LIMA, (Reuters) – A government negotiating team sent to Peru’s southern copper belt to calm rising tensions at a Chinese-owned mine was repelled by indigenous protesters who hurled rocks at its helicopter on Wednesday, a government official said.
Peruvian President Martin Vizcarra’s government had tasked the team, led by three ministers, with finding a peaceful end to a 51-day road blockade that has choked off access to Chinese miner MMG Ltd’s Las Bambas mine, one of the country’s largest copper producers.
However, protesters used slingshots to hurl rocks at the ministers’ helicopter when it arrived at the blockade, where they had hoped to restart talks with representatives of the indigenous community of Fuerabamba, Development Minister Paola Bustamante, part of the team, said in a televised interview.
Fuerabamba, an Andean village relocated to make way for the mine, started the blockade in early February to demand compensation from MMG for transporting copper from Las Bambas on a road on its farmland. MMG has said it is open to talks.
However, Fuerabamba is now demanding freedom for its leader and three lawyers who were jailed last week over accusations they organized the blockade to extort MMG, which is controlled by state-owned China Minmetals.
Fuerabamba villagers say the men were set up to discredit their demands and have summoned other villages to back them in broader protests against the arrests.
The dispute has evolved into region-wide complaints and calls for justice. Hundreds of protesters, many Quechua-speaking Indians from villages near Las Bambas, marched at an entry road to the mine on Wednesday to call for the release of Fuerabamba’s leaders, according to media reports and videos provided by Fuerabamba.
The government’s negotiating team returned to the regional capital, Cusco.
“We went with a disposition for dialogue and that’s why we’re going to continue with that disposition and see how things shape up tomorrow,” Bustamante told state TV channel 7 late on Wednesday. “We’re not going to retreat in this process.”
Vizcarra has ruled out clearing protesters by force.
Fuerabamba’s vice president, Edison Vargas, told Reuters there would be no negotiations with the government or an end to protests until the four men were released.
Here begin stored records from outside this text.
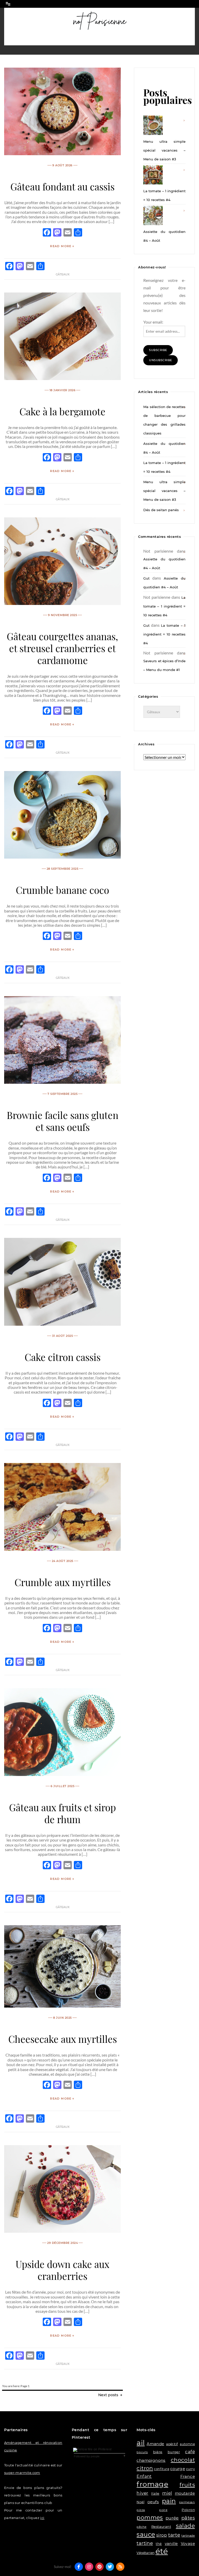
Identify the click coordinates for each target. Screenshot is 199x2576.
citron (145, 2468)
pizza (141, 2510)
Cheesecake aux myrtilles (62, 2038)
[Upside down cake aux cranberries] (62, 2231)
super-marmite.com (22, 2473)
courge (177, 2468)
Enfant (144, 2476)
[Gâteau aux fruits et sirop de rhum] (62, 1774)
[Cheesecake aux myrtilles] (62, 2005)
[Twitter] (110, 2567)
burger (174, 2452)
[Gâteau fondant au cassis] (62, 153)
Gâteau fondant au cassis (62, 186)
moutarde (185, 2493)
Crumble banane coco (62, 889)
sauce (146, 2534)
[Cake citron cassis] (62, 1324)
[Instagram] (89, 2567)
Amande (155, 2443)
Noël (140, 2502)
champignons (151, 2460)
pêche (141, 2527)
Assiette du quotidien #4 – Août (164, 236)
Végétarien (145, 2553)
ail (141, 2442)
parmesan (187, 2502)
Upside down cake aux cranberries (62, 2270)
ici (42, 2518)
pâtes (188, 2518)
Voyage (188, 2544)
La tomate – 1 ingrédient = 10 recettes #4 (164, 195)
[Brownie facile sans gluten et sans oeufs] (62, 1082)
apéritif (172, 2444)
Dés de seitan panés (161, 510)
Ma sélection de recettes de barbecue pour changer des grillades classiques (164, 420)
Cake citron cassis (63, 1357)
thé (159, 2544)
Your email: (153, 321)
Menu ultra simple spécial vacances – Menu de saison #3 (164, 150)
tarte (174, 2535)
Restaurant (161, 2526)
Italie (155, 2493)
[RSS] (120, 2567)
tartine (145, 2543)
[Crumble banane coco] (62, 856)
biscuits (142, 2452)
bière (157, 2452)
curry (190, 2469)
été (161, 2551)
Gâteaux (62, 274)
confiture (161, 2469)
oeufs (153, 2501)
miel (167, 2493)
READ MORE (61, 246)
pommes (150, 2517)
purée (172, 2518)
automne (187, 2444)
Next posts (108, 2395)
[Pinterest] (99, 2567)
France (187, 2476)
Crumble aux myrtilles (63, 1582)
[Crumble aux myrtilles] (62, 1549)
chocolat (183, 2460)
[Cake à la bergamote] (62, 378)
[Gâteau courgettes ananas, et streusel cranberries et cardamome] (62, 603)
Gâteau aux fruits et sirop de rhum (62, 1813)
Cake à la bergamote (62, 411)
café (190, 2451)
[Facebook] (79, 2567)
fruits (187, 2484)
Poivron (188, 2510)
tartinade (188, 2535)
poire (163, 2510)
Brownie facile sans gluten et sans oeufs (62, 1121)
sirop (161, 2535)
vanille (171, 2543)
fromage (152, 2484)
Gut (146, 578)
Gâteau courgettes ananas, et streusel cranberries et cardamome (62, 648)
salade (185, 2525)
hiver (142, 2493)
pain (169, 2501)
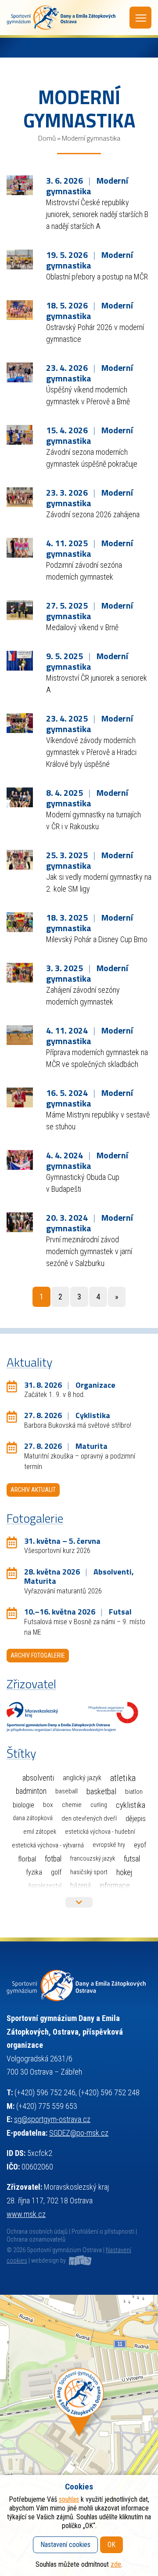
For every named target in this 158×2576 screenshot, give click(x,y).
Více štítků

The government said it cannot tell an independent judicial system to release prisoners.
PM DEFENDS ARRESTS
The government’s failure to restart talks promises to prolong a dispute that has already halted Las Bambas exports. The company is also preparing to declare force majeure on sales.
Las Bambas, MMG’s flagship mine, produced nearly 400,000 tonnes of copper last year, about 2 percent of the world’s copper and 1 percent of Peru’s gross domestic product.
Prime Minister Salvador Del Solar denied the government was behind the arrests, which he said had thwarted talks.
“We lack a representative to speak with due to a decision by the prosecutors’ office which may be completely legitimate but which was not ours to make,” he told a news conference. “In the meantime, our efforts to find a window of dialogue continue.”
Del Solar defended the arrests as the work of an independent criminal probe by public prosecutors. The arrests have been condemned by local mayors and officials as the “criminalization” of protest.
Wednesday’s protest was made up of representatives of more than 50 communities, a Fuerabamba spokesman said.
Vargas is also sought for arrest by police, an interior ministry source said.
“How are we supposed to talk when they’re trying to arrest me?” Vargas said, describing an incident on Tuesday in which he alleged intelligence agents tried to capture him. “What dialogue are they talking about?”
Peru’s police department did not respond to requests for comment.